Tüm asitler hidrojen elementini içerir. Bir asit suda eritildiğinde, hidronyum iyonları, H3O + oluşturmak için su molekülleri ile birleşen hidrojen iyonları serbest bırakır.
Asitler zayıf veya güçlü olarak sınıflandırılır. Zayıf bir asit, suda sadece kısmen iyonlaşır. Hidrojen atomlarının tamamı hidronyum oluşturmak için parçalanmaz, ancak güçlü bir asit etkili bir şekilde tamamen iyonlaşır. Hidroklorik asit, HC1 ve nitrik asit, HNO3, güçlü asitlerin örnekleridir. Asetik asit, HC2H3O2, zayıf bir asittir.
Asitlik pH ölçeği ile ölçülür; pH, bazen hidrojenin gücü olarak yazılmasına rağmen potansiyel hidrojen anlamına gelir. Bir asidin pH değeri 0 ila 7'dir. 7'den yüksek bir pH değerine sahip herhangi bir şeyin bir baz olduğu kabul edilir.

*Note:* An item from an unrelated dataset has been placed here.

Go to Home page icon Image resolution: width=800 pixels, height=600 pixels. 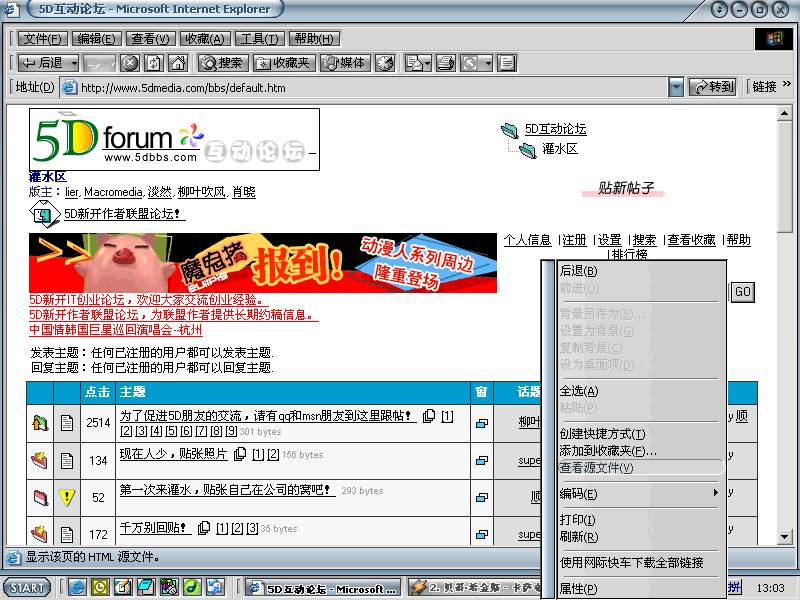coord(177,63)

Fransız kimyacı Antoine Lavoisier, ilk olarak 18. yüzyılın sonlarında oksijenin tüm asitlerde ortak olan element olduğu teorisini ortaya koydu. Bununla birlikte, hidroklorik asit gibi oksijen içermeyen birkaç asit keşfedildi ve 19. yüzyılın ortalarında, Almanya'dan Justus von Liebig, hidrojenin asitlerine özelliklerini veren element olduğunu öne sürdü.
1890'da İsveçli kimyacı ve fizikçi Svante Arrhenius, bir asidin hidronyum ve negatif iyon oluşturmak için suda nasıl ayrışacağını ayrıntılandıran ilk modern asit teorisini formüle etti.